Work instruction - Would you transcribe all of the entries that follow, word for word?

※ ※ ※

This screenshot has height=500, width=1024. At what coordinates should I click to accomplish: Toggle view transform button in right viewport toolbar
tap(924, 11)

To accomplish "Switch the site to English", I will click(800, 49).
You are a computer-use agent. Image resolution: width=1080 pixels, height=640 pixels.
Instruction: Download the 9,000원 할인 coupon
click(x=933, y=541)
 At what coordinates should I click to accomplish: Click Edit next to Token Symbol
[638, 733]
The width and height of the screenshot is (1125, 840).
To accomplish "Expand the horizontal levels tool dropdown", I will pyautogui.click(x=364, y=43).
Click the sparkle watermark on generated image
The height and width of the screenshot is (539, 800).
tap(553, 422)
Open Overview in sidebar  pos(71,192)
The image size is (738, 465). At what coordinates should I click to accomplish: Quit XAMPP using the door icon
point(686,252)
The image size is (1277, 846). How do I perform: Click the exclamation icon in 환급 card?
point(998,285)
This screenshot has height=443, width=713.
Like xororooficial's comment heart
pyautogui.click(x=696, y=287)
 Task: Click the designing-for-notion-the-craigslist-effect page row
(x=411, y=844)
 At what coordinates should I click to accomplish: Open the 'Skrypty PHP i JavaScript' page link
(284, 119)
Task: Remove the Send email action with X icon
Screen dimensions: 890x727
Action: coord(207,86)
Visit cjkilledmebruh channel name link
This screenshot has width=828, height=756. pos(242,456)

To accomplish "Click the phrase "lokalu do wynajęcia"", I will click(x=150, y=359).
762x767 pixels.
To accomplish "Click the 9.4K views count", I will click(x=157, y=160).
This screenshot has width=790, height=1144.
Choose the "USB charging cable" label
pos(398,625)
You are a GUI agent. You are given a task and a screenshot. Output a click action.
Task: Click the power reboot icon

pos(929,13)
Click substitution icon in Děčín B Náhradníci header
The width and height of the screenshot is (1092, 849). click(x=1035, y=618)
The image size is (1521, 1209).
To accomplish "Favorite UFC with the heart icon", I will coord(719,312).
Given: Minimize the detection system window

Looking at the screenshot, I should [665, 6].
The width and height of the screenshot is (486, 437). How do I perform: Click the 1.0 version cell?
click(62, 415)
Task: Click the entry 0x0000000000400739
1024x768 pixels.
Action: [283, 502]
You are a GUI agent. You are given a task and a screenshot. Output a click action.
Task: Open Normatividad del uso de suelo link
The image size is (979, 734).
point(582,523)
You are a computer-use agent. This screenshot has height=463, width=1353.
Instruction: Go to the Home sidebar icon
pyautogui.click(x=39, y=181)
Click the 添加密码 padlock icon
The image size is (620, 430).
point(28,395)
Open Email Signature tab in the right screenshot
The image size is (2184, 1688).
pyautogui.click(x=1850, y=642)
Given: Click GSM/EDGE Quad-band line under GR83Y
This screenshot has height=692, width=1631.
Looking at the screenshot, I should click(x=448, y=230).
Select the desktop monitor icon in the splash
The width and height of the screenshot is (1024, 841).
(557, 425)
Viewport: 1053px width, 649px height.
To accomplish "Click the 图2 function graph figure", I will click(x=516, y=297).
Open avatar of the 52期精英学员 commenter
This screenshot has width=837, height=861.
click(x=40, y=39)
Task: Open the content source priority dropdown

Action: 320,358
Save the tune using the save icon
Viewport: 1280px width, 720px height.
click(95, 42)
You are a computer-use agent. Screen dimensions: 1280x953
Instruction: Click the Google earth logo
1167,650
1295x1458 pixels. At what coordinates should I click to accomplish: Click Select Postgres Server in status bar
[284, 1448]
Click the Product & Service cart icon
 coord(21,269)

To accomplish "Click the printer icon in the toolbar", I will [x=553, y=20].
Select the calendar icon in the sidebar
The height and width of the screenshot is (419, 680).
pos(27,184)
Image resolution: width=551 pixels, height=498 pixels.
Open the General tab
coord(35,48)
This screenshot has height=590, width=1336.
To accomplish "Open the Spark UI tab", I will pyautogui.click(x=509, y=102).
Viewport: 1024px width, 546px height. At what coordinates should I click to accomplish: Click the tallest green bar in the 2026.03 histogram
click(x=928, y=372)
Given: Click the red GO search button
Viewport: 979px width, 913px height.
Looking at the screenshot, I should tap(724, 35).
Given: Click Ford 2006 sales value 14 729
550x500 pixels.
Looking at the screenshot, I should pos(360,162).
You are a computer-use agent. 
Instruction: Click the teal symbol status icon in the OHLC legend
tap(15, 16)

※ ※ ※

Output for this exercise -
This screenshot has height=500, width=1024. At what coordinates should I click to accomplish: Toggle view transform button in right viewport toolbar
tap(924, 11)

To accomplish "Switch the site to English", I will click(800, 49).
You are a computer-use agent. Image resolution: width=1080 pixels, height=640 pixels.
Instruction: Download the 9,000원 할인 coupon
click(x=933, y=541)
 At what coordinates should I click to accomplish: Click Edit next to Token Symbol
[638, 733]
The width and height of the screenshot is (1125, 840).
To accomplish "Expand the horizontal levels tool dropdown", I will pyautogui.click(x=364, y=43).
Click the sparkle watermark on generated image
The height and width of the screenshot is (539, 800).
tap(553, 422)
Open Overview in sidebar  pos(71,192)
The image size is (738, 465). At what coordinates should I click to accomplish: Quit XAMPP using the door icon
point(686,252)
The image size is (1277, 846). How do I perform: Click the exclamation icon in 환급 card?
point(998,285)
This screenshot has height=443, width=713.
Like xororooficial's comment heart
pyautogui.click(x=696, y=287)
 Task: Click the designing-for-notion-the-craigslist-effect page row
(x=411, y=844)
 At what coordinates should I click to accomplish: Open the 'Skrypty PHP i JavaScript' page link
(284, 119)
Task: Remove the Send email action with X icon
Screen dimensions: 890x727
Action: coord(207,86)
Visit cjkilledmebruh channel name link
This screenshot has width=828, height=756. pos(242,456)

To accomplish "Click the phrase "lokalu do wynajęcia"", I will click(x=150, y=359).
762x767 pixels.
To accomplish "Click the 9.4K views count", I will click(x=157, y=160).
This screenshot has width=790, height=1144.
Choose the "USB charging cable" label
pos(398,625)
You are a GUI agent. You are given a task and a screenshot. Output a click action.
Task: Click the power reboot icon

pos(929,13)
Click substitution icon in Děčín B Náhradníci header
The width and height of the screenshot is (1092, 849). click(x=1035, y=618)
The image size is (1521, 1209).
To accomplish "Favorite UFC with the heart icon", I will coord(719,312).
Given: Minimize the detection system window

Looking at the screenshot, I should [665, 6].
The width and height of the screenshot is (486, 437). How do I perform: Click the 1.0 version cell?
click(62, 415)
Task: Click the entry 0x0000000000400739
1024x768 pixels.
Action: [283, 502]
You are a GUI agent. You are given a task and a screenshot. Output a click action.
Task: Open Normatividad del uso de suelo link
The image size is (979, 734).
point(582,523)
You are a computer-use agent. This screenshot has height=463, width=1353.
Instruction: Go to the Home sidebar icon
pyautogui.click(x=39, y=181)
Click the 添加密码 padlock icon
The image size is (620, 430).
point(28,395)
Open Email Signature tab in the right screenshot
The image size is (2184, 1688).
pyautogui.click(x=1850, y=642)
Given: Click GSM/EDGE Quad-band line under GR83Y
This screenshot has height=692, width=1631.
Looking at the screenshot, I should click(x=448, y=230).
Select the desktop monitor icon in the splash
The width and height of the screenshot is (1024, 841).
(557, 425)
Viewport: 1053px width, 649px height.
To accomplish "Click the 图2 function graph figure", I will click(x=516, y=297).
Open avatar of the 52期精英学员 commenter
This screenshot has width=837, height=861.
click(x=40, y=39)
Task: Open the content source priority dropdown

Action: 320,358
Save the tune using the save icon
Viewport: 1280px width, 720px height.
click(95, 42)
You are a computer-use agent. Screen dimensions: 1280x953
Instruction: Click the Google earth logo
1167,650
1295x1458 pixels. At what coordinates should I click to accomplish: Click Select Postgres Server in status bar
[284, 1448]
Click the Product & Service cart icon
 coord(21,269)

To accomplish "Click the printer icon in the toolbar", I will [x=553, y=20].
Select the calendar icon in the sidebar
The height and width of the screenshot is (419, 680).
pos(27,184)
Image resolution: width=551 pixels, height=498 pixels.
Open the General tab
coord(35,48)
This screenshot has height=590, width=1336.
To accomplish "Open the Spark UI tab", I will pyautogui.click(x=509, y=102).
Viewport: 1024px width, 546px height. At what coordinates should I click to accomplish: Click the tallest green bar in the 2026.03 histogram
click(x=928, y=372)
Given: Click the red GO search button
Viewport: 979px width, 913px height.
Looking at the screenshot, I should tap(724, 35).
Given: Click Ford 2006 sales value 14 729
550x500 pixels.
Looking at the screenshot, I should pos(360,162).
You are a computer-use agent. 
Instruction: Click the teal symbol status icon in the OHLC legend
tap(15, 16)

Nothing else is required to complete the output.